Dutch healthcare workers held their first ever nationwide strike on November 20, after endless union-led “negotiations” and numerous regional strikes—25 this year alone—led them nowhere concerning their pressing demands on improved working conditions and better wages.
Across the country, an estimated 150,000 workers at 119 healthcare facilities worked “Sunday shifts,” when only emergencies are treated, and organised public actions.
WSWS reporters attended the national rally called at Jaarbeurs Square in Utrecht, the Netherlands’ fourth largest city, by the Federation of Dutch Unions (FNV), together with the Federation of Christian Unions (CNV) and the New Union ’91 (NU’91). Copies of a WSWS statement on the strike and the way forward for healthcare workers were distributed to the approximately 2,000 workers from across the Netherlands who attended the rally.
Anniek described her working conditions, saying, “They’re bad: A lot of work for a little bit of money.”
The situation is far more precarious for her colleagues, the “co-assistant” trainees, who are made to work for free with only promises of training and future job security. “One of our demands is that they get paid, too,” she said.
Anniek added that these trainees, who have little time available away from unpaid yet time-intensive and exhausting work, are forced to take on private debts to make ends meet, hoping to have a paid job someday in the future. Anniek said she was very angry that these contracts are kept secret or hardly ever mentioned by the media or state officials.
“We do it all together, the cleaning staff, catering, medical units, etc. Each in our own way, we take care of the patient, and we need proper working conditions for everybody,” she said.
Anja joined the rally along with her co-workers from two facilities in The Hague, the Dutch political capital and home to the International Criminal Court. She works in maternity care.
She explained that out of 14 maternity rooms in her facility, four are permanently closed due to chronic understaffing. As a result, the other 10 rooms are permanently occupied, and work with mothers and newborns there has to be rushed: “Yesterday a co-worker called in sick, so we had to do more work with less hands on hand. We couldn’t close a room. The workload has turned the facility into a production line.”
Anja also insisted on the need for a sufficient pay raise for healthcare staff, as prices continue to rise for basic necessities. She said, “Groceries are more expensive, housing prices are rising. Many people cannot afford a house in The Hague and live further and further away from where they work.”
Jaqueline, who works in an endoscopy lab, explained: “We work under high pressure. No coffee breaks, lunch break if you’re lucky, hardly even time to go to the toilet. Also, the sick-leave rates are high, which places an extra burden on the standing staff. It becomes a vicious circle. When you are on your day off, and they call and ask if you can fill in for a sick colleague, what can you do? So, there you go again!”
She added that working hours are endless, though for example emergency calls are not paid for, but compensated with time off. A pay raise is highly necessary she too insisted, “But not just for us, for the future, too.
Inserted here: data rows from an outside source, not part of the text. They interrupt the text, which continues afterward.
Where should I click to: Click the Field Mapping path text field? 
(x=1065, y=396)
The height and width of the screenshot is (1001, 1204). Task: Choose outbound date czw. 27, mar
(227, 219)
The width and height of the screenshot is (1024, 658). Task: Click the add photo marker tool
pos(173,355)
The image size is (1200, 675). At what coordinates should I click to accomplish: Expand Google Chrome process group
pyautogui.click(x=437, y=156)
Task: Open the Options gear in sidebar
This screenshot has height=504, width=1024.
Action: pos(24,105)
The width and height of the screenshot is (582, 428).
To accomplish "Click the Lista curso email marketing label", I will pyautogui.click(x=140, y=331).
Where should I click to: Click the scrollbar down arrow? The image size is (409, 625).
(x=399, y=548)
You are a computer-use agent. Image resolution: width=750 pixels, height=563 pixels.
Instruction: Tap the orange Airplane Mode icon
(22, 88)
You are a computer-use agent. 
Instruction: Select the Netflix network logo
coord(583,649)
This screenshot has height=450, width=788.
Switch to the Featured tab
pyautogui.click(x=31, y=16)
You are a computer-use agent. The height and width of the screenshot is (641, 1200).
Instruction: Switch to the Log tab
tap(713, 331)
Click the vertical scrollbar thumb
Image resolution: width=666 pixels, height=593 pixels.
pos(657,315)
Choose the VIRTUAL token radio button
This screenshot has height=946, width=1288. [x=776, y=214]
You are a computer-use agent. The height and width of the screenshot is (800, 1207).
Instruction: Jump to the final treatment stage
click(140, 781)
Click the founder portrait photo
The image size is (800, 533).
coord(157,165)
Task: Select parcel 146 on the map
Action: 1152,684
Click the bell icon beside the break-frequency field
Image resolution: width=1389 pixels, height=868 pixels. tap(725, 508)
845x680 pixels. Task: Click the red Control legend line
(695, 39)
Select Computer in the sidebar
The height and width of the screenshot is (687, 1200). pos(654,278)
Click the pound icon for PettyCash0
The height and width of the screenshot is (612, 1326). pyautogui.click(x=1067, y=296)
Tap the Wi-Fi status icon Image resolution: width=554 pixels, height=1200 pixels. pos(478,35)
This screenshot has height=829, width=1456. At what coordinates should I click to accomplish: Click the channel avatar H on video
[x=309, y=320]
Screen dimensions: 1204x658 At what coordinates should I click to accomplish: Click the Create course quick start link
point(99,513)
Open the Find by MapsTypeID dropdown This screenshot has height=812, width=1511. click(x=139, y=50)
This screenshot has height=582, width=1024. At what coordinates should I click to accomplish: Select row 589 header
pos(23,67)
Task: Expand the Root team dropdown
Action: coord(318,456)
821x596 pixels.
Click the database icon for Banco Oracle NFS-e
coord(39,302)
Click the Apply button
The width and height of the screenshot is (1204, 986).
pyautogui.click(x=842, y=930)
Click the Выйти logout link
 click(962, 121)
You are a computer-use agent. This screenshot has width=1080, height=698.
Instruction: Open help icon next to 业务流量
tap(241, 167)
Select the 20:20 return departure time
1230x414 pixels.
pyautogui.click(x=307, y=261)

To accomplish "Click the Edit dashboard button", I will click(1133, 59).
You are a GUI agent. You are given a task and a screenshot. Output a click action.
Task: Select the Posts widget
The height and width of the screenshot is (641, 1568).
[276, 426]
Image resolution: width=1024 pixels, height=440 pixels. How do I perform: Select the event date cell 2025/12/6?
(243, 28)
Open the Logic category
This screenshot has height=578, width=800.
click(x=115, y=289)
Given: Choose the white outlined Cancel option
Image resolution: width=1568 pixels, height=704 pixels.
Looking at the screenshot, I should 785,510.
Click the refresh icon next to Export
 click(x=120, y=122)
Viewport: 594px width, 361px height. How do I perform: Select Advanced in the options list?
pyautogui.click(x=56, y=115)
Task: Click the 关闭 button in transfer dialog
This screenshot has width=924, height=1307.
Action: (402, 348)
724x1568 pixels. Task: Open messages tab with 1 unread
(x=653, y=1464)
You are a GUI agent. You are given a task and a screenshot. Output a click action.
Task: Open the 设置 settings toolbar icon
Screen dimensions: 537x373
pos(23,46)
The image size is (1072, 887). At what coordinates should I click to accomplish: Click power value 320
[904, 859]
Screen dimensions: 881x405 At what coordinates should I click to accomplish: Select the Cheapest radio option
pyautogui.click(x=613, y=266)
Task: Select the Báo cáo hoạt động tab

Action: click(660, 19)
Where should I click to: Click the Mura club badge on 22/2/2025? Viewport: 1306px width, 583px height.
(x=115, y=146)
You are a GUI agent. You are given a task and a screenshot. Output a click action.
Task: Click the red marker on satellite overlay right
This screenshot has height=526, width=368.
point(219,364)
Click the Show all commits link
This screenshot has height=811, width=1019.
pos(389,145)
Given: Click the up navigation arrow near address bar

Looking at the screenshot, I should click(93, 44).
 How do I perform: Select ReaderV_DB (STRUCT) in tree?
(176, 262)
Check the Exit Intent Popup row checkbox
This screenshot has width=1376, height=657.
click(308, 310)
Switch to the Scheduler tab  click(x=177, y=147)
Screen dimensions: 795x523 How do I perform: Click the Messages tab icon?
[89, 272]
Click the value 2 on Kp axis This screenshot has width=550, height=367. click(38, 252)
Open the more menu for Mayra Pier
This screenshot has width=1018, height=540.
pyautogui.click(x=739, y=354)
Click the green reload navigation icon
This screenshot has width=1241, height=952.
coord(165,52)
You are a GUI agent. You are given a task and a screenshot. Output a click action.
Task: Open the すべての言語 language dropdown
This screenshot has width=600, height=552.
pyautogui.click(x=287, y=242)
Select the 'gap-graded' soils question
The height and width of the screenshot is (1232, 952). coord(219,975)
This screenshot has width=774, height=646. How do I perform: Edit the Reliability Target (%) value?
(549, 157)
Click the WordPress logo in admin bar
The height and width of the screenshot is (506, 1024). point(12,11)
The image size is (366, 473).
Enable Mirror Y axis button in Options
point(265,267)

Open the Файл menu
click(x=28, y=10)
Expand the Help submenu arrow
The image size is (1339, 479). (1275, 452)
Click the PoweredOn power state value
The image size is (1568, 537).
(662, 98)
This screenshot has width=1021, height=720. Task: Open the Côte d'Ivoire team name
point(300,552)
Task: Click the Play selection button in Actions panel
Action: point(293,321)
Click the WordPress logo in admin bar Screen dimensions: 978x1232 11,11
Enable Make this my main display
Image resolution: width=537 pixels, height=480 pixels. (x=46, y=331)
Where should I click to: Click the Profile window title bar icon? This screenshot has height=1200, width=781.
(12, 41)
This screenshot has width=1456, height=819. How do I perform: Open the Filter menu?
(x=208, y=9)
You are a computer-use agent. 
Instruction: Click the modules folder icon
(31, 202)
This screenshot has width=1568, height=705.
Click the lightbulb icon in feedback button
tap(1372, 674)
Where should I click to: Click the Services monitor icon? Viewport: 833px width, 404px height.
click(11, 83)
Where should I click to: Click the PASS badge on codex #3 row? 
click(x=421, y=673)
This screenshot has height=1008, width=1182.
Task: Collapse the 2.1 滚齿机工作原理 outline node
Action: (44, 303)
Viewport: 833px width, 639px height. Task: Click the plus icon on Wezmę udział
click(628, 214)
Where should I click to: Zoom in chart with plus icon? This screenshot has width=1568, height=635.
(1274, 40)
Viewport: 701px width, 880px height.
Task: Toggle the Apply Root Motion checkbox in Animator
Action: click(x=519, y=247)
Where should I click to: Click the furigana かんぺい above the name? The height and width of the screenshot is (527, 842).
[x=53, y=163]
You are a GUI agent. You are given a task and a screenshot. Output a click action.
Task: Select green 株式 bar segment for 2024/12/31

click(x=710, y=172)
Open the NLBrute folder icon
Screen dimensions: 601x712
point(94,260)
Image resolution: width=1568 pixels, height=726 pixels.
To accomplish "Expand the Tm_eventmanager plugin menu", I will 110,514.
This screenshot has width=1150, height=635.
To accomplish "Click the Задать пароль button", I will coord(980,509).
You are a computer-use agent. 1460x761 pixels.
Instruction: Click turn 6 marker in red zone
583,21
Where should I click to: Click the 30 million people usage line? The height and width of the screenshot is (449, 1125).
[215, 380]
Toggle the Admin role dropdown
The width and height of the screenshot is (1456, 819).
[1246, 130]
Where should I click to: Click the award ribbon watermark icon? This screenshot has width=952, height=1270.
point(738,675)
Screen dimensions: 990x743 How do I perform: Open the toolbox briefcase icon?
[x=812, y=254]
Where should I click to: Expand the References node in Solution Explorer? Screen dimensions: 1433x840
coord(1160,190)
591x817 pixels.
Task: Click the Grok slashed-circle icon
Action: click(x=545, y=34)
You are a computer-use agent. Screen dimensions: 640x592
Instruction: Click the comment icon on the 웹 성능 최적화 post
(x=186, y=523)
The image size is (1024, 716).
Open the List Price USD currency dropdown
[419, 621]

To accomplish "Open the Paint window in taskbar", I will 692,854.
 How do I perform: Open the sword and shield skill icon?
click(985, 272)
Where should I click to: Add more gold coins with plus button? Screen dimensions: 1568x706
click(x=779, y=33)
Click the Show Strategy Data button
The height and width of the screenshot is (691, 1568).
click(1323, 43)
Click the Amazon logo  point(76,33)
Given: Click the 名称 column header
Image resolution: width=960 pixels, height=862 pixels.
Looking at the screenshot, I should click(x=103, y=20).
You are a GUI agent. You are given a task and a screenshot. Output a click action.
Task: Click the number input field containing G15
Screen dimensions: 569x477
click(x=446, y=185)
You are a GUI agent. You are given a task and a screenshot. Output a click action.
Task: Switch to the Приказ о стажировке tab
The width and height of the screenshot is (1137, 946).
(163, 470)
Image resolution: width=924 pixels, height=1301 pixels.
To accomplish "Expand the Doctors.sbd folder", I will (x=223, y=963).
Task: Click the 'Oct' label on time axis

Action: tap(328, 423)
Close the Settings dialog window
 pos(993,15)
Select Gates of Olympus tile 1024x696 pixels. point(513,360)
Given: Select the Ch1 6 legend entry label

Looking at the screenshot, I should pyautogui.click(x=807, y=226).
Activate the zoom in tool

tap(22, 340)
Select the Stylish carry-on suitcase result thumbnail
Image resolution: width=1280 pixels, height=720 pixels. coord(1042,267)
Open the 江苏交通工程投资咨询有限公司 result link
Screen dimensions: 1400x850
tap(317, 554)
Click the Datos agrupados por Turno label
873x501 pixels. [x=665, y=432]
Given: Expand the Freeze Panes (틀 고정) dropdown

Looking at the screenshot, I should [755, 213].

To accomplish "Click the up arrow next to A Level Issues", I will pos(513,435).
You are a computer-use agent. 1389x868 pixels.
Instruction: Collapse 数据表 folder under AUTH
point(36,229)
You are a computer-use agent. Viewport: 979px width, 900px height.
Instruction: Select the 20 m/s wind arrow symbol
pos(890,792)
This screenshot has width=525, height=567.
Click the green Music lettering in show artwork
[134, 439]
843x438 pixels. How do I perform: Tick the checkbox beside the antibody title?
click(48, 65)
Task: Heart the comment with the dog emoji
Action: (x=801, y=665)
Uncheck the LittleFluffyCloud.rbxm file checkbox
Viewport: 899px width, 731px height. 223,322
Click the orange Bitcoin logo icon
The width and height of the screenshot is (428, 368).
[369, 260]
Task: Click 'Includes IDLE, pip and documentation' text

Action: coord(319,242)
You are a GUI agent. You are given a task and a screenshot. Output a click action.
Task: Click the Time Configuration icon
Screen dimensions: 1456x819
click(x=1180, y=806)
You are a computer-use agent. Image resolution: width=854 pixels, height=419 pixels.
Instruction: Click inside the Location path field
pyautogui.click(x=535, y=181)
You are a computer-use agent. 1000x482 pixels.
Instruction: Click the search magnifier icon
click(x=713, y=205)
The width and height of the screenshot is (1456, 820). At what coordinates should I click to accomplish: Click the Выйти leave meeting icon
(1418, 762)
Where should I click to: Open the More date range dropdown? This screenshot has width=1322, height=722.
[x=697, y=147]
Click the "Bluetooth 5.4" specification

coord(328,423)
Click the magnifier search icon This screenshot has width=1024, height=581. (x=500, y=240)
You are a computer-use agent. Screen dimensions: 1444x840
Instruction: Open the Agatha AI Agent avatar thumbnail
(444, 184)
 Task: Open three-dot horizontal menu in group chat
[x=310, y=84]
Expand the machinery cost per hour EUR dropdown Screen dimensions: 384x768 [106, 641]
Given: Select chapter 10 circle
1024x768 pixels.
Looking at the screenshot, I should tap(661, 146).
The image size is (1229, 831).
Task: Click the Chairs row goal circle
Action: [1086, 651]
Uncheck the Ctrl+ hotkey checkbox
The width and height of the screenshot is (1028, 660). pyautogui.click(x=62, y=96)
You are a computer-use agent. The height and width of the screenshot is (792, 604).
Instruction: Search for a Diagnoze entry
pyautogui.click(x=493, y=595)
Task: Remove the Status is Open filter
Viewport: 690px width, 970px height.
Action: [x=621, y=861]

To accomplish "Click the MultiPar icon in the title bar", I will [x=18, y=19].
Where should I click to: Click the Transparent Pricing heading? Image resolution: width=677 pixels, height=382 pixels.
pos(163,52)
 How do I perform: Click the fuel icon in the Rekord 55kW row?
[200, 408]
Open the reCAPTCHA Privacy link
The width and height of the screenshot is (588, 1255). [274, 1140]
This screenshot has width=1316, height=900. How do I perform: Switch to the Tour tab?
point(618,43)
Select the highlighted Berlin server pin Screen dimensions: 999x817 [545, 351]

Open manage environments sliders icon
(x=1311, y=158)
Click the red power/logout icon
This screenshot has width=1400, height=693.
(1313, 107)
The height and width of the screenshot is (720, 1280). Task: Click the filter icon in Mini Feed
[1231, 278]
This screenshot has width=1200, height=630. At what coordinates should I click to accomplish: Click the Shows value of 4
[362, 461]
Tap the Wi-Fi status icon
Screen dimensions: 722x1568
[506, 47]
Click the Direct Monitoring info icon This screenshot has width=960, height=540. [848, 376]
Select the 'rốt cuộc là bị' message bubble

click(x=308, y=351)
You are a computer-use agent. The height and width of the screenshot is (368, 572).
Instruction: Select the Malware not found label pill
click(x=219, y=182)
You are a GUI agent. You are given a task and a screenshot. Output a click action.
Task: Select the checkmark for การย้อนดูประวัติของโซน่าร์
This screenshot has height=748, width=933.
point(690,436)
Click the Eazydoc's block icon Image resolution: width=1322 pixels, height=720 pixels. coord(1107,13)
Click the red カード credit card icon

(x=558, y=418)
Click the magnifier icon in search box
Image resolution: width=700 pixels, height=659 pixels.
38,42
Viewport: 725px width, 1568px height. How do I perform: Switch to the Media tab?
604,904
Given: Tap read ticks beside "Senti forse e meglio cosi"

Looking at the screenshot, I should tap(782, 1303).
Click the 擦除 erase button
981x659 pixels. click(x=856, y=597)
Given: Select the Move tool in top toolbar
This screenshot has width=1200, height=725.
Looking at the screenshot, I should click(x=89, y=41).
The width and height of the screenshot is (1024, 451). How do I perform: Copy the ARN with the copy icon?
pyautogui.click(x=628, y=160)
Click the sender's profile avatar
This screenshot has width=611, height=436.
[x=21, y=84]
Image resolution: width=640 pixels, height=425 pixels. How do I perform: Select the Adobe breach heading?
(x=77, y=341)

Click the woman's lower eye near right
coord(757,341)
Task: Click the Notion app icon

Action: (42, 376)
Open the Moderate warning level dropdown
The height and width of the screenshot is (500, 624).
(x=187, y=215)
Because when I am 80, I hope I can have good healthcare.”
Jaqueline concluded that she had not much faith in the trade unions’ efforts, adding, “I keep hoping, but I have to see it before I believe it.”
When WSWS reporters spoke to strikers about the worldwide upsurge of working-class struggles, of which the Dutch national healthcare strike is a part, they were resoundingly enthusiastic, sending greetings to their class brothers and sisters internationally. No other political tendency openly intervened at the protest, and strikers read with interest the call by the WSWS to build independent workers action committees and turn to an international revolutionary struggle by the working class.